• DATA:
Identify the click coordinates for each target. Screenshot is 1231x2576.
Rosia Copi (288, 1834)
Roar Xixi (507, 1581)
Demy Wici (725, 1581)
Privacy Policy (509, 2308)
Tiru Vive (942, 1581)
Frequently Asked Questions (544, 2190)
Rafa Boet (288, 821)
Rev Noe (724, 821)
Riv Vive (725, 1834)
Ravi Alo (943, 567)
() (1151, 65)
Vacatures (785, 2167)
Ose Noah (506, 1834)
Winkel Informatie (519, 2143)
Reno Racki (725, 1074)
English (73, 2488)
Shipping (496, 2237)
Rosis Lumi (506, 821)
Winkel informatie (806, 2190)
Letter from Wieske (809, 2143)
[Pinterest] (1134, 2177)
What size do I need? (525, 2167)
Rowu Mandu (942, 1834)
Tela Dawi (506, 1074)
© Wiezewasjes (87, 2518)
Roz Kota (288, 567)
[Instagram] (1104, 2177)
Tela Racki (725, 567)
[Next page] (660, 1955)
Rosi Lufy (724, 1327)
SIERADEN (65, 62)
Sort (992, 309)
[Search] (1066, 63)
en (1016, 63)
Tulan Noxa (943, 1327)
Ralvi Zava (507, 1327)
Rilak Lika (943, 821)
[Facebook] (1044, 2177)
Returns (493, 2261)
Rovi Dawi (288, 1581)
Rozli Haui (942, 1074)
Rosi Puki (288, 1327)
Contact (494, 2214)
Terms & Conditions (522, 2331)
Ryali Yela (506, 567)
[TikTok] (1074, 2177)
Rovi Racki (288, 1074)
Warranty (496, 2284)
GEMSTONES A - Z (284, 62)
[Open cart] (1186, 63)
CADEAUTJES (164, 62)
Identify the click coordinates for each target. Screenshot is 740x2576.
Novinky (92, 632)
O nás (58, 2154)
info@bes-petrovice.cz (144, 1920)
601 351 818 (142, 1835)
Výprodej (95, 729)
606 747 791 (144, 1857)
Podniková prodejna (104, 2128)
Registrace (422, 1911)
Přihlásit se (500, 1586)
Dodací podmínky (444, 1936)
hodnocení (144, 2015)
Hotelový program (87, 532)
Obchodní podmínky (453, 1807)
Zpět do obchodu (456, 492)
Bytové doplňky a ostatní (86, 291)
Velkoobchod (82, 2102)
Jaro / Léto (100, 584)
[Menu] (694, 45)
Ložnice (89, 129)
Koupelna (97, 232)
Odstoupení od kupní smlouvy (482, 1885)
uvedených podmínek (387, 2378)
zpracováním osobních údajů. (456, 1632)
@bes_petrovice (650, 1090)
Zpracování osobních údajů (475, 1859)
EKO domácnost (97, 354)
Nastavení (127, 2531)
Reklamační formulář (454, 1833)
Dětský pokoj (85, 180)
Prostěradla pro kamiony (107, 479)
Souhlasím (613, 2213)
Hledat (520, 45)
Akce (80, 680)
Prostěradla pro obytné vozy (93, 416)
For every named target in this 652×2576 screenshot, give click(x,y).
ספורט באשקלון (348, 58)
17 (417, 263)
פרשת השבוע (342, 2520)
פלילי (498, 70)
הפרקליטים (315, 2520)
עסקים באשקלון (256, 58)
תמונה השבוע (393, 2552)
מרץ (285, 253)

• TASK TO CARRY OUT: Return the complete material exactly as it reads.

• EXPECTED ANSWER:
Identify the click coordinates for each target. Screenshot is 1231x2576.
Rosia Copi (288, 1834)
Roar Xixi (507, 1581)
Demy Wici (725, 1581)
Privacy Policy (509, 2308)
Tiru Vive (942, 1581)
Frequently Asked Questions (544, 2190)
Rafa Boet (288, 821)
Rev Noe (724, 821)
Riv Vive (725, 1834)
Ravi Alo (943, 567)
() (1151, 65)
Vacatures (785, 2167)
Ose Noah (506, 1834)
Winkel Informatie (519, 2143)
Reno Racki (725, 1074)
English (73, 2488)
Shipping (496, 2237)
Rosis Lumi (506, 821)
Winkel informatie (806, 2190)
Letter from Wieske (809, 2143)
[Pinterest] (1134, 2177)
What size do I need? (525, 2167)
Rowu Mandu (942, 1834)
Tela Dawi (506, 1074)
© Wiezewasjes (87, 2518)
Roz Kota (288, 567)
[Instagram] (1104, 2177)
Tela Racki (725, 567)
[Next page] (660, 1955)
Rosi Lufy (724, 1327)
SIERADEN (65, 62)
Sort (992, 309)
[Search] (1066, 63)
en (1016, 63)
Tulan Noxa (943, 1327)
Ralvi Zava (507, 1327)
Rilak Lika (943, 821)
[Facebook] (1044, 2177)
Returns (493, 2261)
Rovi Dawi (288, 1581)
Rozli Haui (942, 1074)
Rosi Puki (288, 1327)
Contact (494, 2214)
Terms & Conditions (522, 2331)
Ryali Yela (506, 567)
[TikTok] (1074, 2177)
Rovi Racki (288, 1074)
Warranty (496, 2284)
GEMSTONES A - Z (284, 62)
[Open cart] (1186, 63)
CADEAUTJES (164, 62)
Identify the click coordinates for each target. Screenshot is 740x2576.
Novinky (92, 632)
O nás (58, 2154)
info@bes-petrovice.cz (144, 1920)
601 351 818 (142, 1835)
Výprodej (95, 729)
606 747 791 (144, 1857)
Podniková prodejna (104, 2128)
Registrace (422, 1911)
Přihlásit se (500, 1586)
Dodací podmínky (444, 1936)
hodnocení (144, 2015)
Hotelový program (87, 532)
Obchodní podmínky (453, 1807)
Zpět do obchodu (456, 492)
Bytové doplňky a ostatní (86, 291)
Velkoobchod (82, 2102)
Jaro / Léto (100, 584)
[Menu] (694, 45)
Ložnice (89, 129)
Koupelna (97, 232)
Odstoupení od kupní smlouvy (482, 1885)
uvedených podmínek (387, 2378)
zpracováním osobních údajů. (456, 1632)
@bes_petrovice (650, 1090)
Zpracování osobních údajů (475, 1859)
EKO domácnost (97, 354)
Nastavení (127, 2531)
Reklamační formulář (454, 1833)
Dětský pokoj (85, 180)
Prostěradla pro kamiony (107, 479)
Souhlasím (613, 2213)
Hledat (520, 45)
Akce (80, 680)
Prostěradla pro obytné vozy (93, 416)
For every named target in this 652×2576 screenshot, give click(x,y).
ספורט באשקלון (348, 58)
17 (417, 263)
פרשת השבוע (342, 2520)
פלילי (498, 70)
הפרקליטים (315, 2520)
עסקים באשקלון (256, 58)
תמונה השבוע (393, 2552)
מרץ (285, 253)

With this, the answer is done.